--- SOURCE DATA ---
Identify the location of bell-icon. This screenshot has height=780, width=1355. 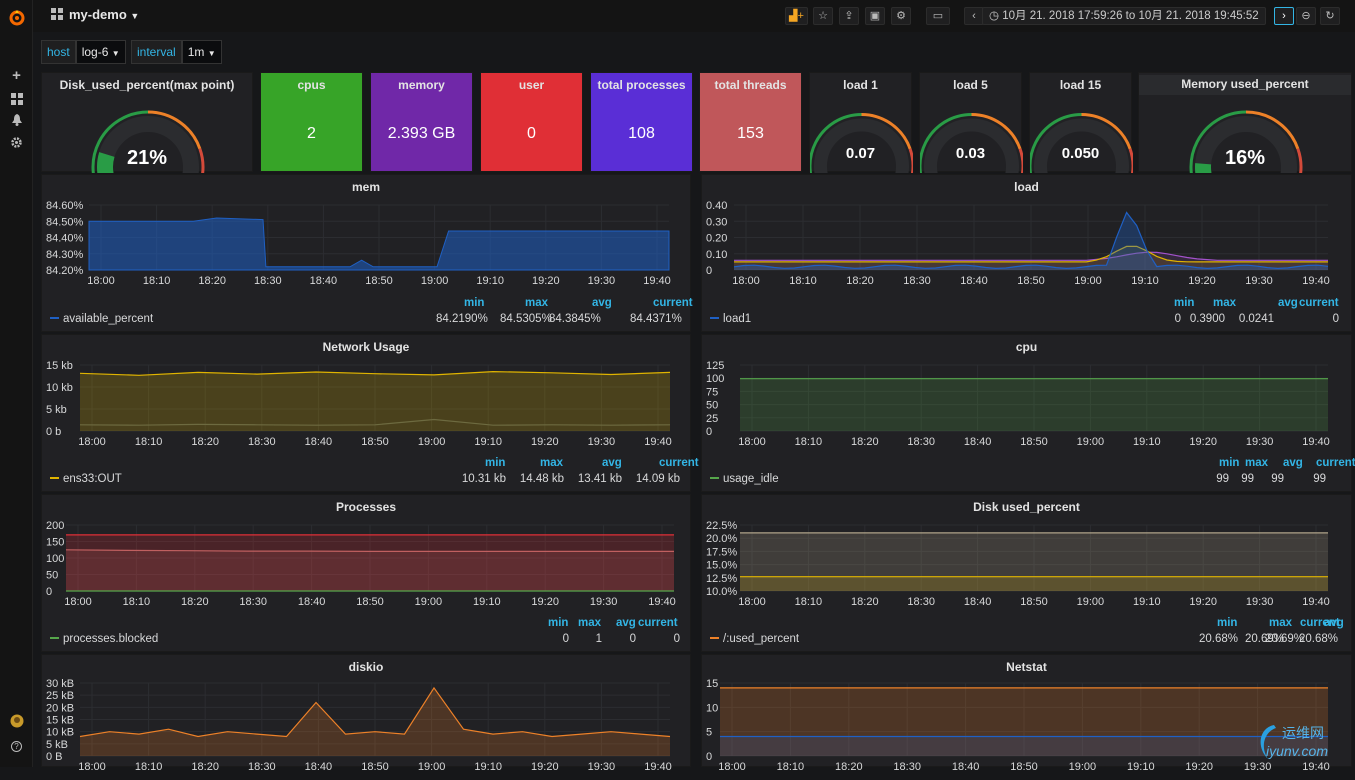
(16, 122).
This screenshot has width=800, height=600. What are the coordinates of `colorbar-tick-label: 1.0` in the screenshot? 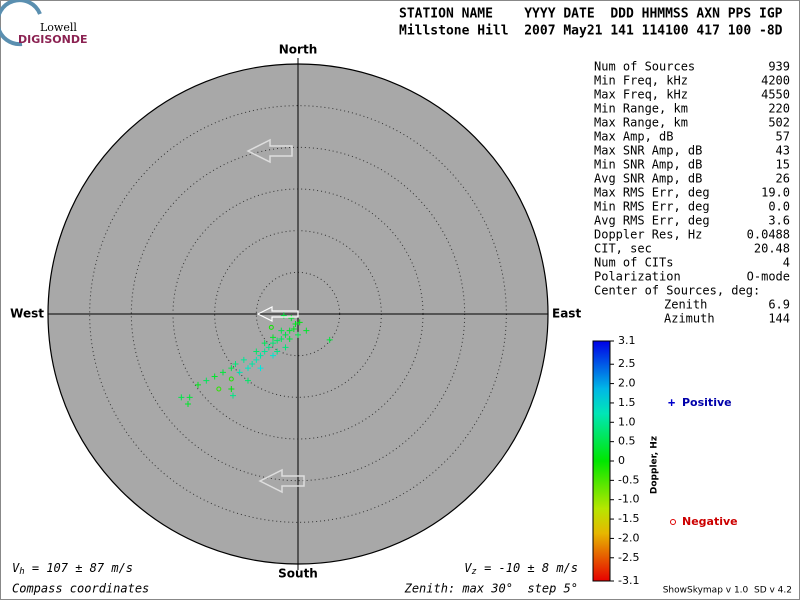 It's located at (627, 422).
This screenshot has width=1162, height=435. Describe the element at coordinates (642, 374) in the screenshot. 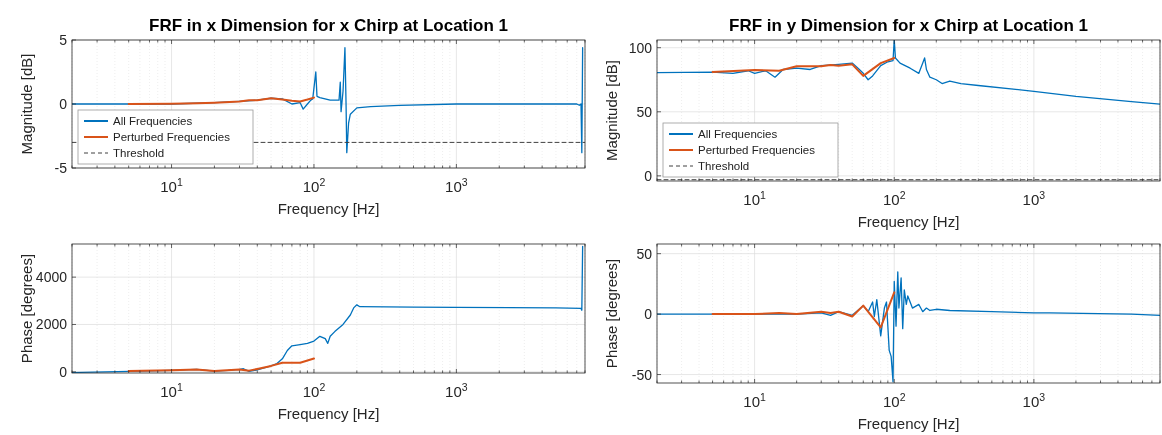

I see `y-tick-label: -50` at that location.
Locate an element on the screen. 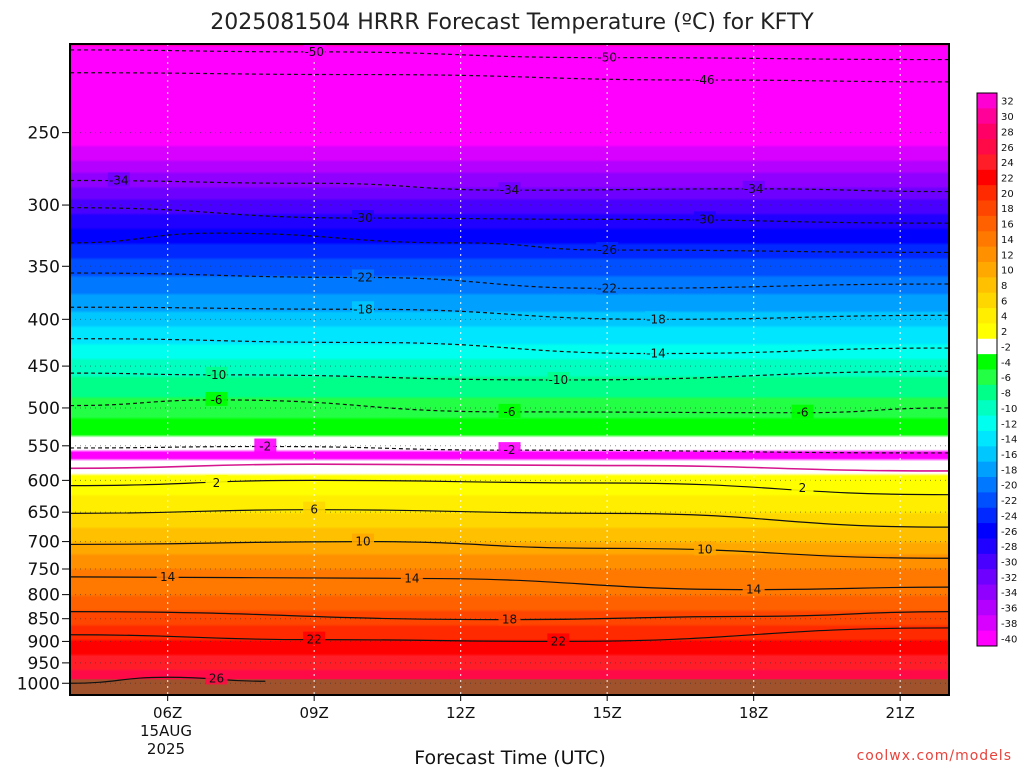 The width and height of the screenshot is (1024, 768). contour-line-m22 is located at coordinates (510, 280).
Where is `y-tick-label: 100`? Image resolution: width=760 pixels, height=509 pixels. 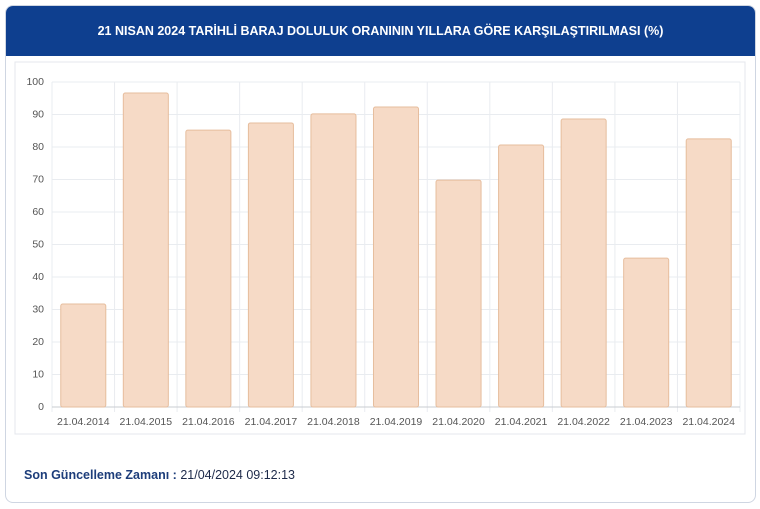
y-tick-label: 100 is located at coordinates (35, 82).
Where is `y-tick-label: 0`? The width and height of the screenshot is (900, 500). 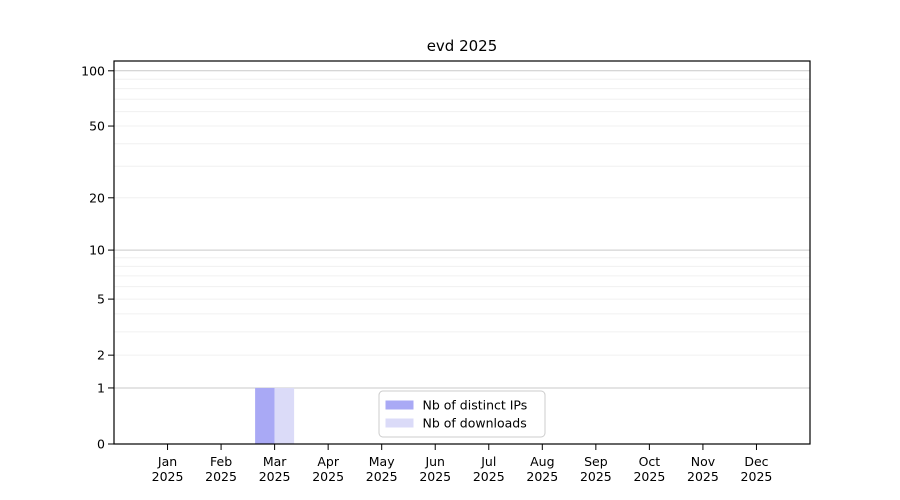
---
Swap "screenshot" for "image" and write out again everything from the line containing "pixels, height=509 pixels." down to the end of the listing, changing nothing else. Leave the pictures out of your answer.

Where is `y-tick-label: 100`? Image resolution: width=760 pixels, height=509 pixels. 
y-tick-label: 100 is located at coordinates (35, 82).
Where is `y-tick-label: 0`? The width and height of the image is (900, 500). 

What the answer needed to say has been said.